→ Description of the task:
Reproduce verbatim the part of the listing that opens with the line containing "at (346, 142)." and closes with the line containing "(862, 153).", both included.
Segment Open
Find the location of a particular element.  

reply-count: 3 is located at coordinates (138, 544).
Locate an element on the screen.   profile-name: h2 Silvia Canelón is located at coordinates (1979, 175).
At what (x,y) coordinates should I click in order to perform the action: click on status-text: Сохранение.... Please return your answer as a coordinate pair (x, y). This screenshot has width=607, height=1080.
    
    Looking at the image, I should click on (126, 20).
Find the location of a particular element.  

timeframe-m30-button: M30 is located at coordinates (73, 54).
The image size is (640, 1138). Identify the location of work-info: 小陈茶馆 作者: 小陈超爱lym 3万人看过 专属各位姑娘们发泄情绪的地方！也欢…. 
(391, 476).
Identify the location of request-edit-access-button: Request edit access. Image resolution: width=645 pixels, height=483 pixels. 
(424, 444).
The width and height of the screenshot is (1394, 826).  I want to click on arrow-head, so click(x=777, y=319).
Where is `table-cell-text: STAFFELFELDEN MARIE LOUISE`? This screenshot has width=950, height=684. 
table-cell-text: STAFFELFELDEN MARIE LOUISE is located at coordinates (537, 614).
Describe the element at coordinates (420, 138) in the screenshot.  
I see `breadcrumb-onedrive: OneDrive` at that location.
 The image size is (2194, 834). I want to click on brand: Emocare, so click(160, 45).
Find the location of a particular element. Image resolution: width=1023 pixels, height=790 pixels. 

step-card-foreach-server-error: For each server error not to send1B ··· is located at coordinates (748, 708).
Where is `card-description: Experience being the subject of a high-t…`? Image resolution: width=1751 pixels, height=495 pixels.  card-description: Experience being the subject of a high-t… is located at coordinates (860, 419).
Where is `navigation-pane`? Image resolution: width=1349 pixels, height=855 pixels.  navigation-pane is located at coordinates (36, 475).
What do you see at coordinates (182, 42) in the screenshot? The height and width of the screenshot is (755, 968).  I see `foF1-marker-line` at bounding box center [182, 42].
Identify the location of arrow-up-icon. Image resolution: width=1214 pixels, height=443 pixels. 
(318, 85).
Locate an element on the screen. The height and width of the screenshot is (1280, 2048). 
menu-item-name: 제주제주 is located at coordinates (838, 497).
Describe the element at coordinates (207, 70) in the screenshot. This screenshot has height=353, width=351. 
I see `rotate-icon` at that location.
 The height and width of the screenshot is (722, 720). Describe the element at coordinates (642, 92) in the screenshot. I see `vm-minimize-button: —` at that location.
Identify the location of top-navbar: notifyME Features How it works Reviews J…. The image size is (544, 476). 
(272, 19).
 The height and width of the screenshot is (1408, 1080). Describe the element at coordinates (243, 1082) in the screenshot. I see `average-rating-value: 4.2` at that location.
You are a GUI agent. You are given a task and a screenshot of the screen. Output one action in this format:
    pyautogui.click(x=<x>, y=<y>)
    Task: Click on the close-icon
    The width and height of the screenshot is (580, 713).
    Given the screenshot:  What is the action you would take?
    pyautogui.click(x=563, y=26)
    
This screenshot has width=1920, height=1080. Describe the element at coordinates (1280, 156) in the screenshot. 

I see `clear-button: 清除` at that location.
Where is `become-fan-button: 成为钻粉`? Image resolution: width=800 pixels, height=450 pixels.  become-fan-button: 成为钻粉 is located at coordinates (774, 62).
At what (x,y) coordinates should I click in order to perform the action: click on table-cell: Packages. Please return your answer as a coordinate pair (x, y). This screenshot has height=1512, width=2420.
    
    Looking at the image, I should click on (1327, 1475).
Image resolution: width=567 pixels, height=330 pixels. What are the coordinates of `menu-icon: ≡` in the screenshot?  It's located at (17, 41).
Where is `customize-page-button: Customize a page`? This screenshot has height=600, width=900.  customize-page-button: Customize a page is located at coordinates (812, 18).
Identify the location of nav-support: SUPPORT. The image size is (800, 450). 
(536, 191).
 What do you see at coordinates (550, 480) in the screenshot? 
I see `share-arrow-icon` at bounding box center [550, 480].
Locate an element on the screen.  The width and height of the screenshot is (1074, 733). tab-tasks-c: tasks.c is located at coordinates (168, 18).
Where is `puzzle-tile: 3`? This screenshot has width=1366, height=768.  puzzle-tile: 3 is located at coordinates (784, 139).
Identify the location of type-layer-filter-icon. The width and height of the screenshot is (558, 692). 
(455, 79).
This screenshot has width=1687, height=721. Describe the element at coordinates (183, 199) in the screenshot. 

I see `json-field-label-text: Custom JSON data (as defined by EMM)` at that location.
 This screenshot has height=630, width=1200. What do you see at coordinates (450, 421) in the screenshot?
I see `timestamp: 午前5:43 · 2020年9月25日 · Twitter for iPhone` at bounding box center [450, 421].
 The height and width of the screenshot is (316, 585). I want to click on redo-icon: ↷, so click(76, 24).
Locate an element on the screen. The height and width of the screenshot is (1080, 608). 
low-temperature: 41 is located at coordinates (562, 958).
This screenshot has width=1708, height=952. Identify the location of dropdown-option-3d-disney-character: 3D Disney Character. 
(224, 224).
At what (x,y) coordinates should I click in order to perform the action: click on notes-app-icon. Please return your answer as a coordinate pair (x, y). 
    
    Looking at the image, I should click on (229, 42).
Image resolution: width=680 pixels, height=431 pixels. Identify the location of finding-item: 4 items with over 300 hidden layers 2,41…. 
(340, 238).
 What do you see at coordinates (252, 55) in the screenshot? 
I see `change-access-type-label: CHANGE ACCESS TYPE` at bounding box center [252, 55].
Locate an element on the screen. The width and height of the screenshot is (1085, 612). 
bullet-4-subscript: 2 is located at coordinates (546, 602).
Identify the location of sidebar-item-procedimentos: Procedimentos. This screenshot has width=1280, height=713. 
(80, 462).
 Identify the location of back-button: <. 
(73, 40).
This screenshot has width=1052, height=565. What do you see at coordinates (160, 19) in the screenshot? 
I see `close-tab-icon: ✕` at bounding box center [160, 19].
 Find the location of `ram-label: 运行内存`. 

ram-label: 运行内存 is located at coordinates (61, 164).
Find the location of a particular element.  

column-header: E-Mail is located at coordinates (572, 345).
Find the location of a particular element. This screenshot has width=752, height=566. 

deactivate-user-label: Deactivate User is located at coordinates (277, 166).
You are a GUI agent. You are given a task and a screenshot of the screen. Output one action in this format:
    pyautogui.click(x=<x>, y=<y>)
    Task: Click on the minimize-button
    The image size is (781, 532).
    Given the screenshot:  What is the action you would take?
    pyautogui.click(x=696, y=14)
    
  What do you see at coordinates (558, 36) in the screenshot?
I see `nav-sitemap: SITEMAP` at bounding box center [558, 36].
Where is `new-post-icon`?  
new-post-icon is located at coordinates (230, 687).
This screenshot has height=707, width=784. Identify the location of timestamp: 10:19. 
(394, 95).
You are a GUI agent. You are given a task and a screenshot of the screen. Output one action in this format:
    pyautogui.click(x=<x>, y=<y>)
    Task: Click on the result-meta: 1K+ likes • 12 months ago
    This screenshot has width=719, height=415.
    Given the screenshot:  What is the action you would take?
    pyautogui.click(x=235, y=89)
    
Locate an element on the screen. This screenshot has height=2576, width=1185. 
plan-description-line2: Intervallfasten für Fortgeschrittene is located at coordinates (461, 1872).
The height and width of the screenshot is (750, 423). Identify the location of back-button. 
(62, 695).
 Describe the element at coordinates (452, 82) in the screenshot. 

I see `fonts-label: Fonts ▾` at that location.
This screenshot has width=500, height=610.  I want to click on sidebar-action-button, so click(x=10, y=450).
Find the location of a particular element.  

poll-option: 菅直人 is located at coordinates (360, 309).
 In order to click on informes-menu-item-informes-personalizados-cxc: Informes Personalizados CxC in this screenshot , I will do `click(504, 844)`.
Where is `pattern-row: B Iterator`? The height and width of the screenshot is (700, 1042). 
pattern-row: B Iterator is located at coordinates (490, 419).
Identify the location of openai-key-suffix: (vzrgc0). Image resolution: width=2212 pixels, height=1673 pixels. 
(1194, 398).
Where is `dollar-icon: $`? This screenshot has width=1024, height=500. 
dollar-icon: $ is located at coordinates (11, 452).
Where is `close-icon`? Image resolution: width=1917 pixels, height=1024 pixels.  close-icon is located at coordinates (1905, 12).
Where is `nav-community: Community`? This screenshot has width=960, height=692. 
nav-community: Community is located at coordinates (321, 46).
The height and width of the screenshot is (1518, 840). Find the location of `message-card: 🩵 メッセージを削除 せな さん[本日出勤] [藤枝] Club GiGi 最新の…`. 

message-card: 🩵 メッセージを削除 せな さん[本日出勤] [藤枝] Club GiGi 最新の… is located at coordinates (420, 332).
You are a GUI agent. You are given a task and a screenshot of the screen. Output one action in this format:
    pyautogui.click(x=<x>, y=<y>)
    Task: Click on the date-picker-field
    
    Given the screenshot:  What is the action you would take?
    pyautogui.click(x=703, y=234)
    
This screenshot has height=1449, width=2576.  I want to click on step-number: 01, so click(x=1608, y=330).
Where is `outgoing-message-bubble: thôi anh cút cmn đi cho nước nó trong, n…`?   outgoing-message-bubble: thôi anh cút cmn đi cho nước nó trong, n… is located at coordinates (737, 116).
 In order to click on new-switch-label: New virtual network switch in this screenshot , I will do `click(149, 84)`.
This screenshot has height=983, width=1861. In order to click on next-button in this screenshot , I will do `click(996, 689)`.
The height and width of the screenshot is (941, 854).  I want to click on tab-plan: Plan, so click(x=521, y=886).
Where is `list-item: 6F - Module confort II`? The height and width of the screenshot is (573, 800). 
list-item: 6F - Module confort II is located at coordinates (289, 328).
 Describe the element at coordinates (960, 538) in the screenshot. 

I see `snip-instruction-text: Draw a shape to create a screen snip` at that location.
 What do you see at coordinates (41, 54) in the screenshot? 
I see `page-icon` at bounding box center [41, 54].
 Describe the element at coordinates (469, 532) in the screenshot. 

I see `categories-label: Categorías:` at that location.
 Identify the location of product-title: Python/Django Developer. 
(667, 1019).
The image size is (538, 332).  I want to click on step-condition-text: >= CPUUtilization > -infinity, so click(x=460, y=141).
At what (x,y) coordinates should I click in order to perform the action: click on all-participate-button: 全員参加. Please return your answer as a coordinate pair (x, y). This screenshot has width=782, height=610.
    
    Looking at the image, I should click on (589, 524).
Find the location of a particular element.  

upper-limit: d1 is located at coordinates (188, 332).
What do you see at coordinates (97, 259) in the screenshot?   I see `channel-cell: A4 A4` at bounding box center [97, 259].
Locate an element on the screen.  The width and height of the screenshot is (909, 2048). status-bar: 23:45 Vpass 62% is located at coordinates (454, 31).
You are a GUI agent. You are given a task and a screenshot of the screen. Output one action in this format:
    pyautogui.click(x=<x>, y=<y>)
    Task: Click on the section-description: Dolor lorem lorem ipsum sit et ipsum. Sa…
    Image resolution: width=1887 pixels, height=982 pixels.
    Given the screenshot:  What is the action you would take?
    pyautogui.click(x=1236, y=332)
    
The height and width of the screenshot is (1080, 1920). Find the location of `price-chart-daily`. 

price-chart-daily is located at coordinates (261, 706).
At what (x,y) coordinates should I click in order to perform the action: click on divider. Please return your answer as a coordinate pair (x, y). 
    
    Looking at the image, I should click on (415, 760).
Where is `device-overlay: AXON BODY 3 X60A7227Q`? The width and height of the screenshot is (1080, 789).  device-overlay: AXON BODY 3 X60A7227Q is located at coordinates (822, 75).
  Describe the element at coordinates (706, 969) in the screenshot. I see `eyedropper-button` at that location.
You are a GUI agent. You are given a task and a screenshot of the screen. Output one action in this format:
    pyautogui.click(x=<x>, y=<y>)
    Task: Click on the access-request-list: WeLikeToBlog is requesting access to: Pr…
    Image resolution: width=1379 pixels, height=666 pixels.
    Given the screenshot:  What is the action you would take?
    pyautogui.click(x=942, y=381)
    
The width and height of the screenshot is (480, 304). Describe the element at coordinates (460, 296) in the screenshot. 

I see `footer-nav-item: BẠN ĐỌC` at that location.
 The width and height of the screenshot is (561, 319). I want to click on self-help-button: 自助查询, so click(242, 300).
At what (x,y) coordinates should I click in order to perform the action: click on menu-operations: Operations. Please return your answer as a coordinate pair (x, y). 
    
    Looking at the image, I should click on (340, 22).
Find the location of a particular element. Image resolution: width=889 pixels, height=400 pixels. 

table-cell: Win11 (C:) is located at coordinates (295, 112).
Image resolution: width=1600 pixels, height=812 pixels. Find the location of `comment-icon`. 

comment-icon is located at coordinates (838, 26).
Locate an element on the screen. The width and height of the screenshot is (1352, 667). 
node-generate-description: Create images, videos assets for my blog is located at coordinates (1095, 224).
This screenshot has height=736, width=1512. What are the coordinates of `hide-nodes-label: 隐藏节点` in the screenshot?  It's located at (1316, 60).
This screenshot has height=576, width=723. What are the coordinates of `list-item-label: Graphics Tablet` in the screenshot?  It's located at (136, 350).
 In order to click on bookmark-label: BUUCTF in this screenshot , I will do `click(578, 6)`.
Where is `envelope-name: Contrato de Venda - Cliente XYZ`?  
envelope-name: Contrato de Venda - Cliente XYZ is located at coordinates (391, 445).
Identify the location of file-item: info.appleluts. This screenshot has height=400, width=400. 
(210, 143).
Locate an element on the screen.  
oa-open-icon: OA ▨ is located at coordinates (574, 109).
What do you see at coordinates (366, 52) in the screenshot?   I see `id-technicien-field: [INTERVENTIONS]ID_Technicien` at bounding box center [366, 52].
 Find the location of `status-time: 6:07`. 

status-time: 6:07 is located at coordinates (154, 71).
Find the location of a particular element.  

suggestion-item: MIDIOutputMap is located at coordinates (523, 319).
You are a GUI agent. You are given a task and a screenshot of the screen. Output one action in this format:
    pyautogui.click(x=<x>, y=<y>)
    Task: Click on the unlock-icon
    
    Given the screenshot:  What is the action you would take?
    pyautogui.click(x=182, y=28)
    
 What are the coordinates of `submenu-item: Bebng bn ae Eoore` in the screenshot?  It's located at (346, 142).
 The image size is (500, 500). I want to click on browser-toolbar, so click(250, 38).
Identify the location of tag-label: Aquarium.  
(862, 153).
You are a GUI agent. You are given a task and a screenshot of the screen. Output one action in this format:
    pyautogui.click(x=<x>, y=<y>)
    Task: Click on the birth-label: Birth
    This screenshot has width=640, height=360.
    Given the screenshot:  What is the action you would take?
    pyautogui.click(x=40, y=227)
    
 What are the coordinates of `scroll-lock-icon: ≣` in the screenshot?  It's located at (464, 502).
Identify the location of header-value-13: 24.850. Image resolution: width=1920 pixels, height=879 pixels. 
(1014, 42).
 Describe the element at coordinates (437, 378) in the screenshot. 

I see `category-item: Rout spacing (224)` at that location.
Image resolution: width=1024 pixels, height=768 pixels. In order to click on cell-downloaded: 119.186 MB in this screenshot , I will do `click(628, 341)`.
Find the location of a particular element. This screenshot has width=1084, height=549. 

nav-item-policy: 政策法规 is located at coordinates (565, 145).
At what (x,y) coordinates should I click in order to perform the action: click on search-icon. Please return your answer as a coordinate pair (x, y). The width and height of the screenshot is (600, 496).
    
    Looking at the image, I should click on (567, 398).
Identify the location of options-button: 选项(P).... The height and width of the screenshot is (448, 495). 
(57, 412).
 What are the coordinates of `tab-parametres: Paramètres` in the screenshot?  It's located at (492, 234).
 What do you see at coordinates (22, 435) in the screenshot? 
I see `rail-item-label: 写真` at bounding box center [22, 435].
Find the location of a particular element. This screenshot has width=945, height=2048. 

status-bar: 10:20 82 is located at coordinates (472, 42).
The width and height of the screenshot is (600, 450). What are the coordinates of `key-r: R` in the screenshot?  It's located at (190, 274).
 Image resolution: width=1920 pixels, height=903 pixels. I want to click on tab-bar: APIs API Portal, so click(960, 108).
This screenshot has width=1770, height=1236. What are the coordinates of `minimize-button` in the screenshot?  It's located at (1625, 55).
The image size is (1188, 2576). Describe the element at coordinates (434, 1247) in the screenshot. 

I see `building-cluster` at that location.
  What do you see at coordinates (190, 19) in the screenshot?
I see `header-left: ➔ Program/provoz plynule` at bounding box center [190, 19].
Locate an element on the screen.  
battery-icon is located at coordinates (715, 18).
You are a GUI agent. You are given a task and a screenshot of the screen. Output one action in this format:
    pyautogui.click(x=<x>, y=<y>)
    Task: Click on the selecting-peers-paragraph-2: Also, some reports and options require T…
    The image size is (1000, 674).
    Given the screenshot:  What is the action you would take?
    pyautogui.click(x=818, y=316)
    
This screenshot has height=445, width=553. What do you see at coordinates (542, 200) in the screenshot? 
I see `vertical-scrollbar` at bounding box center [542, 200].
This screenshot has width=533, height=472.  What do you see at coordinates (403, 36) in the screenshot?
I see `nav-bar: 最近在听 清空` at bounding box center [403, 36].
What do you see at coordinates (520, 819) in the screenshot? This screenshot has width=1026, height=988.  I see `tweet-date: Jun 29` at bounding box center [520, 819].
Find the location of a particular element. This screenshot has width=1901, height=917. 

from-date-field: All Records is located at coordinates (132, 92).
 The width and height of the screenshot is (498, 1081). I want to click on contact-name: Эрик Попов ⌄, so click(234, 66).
Segment Closed
→ Exercise solution:
 What are the coordinates of `submenu-item: Bebng bn ae Eoore` in the screenshot?  It's located at (346, 142).
 The image size is (500, 500). I want to click on browser-toolbar, so click(250, 38).
Identify the location of tag-label: Aquarium.  
(862, 153).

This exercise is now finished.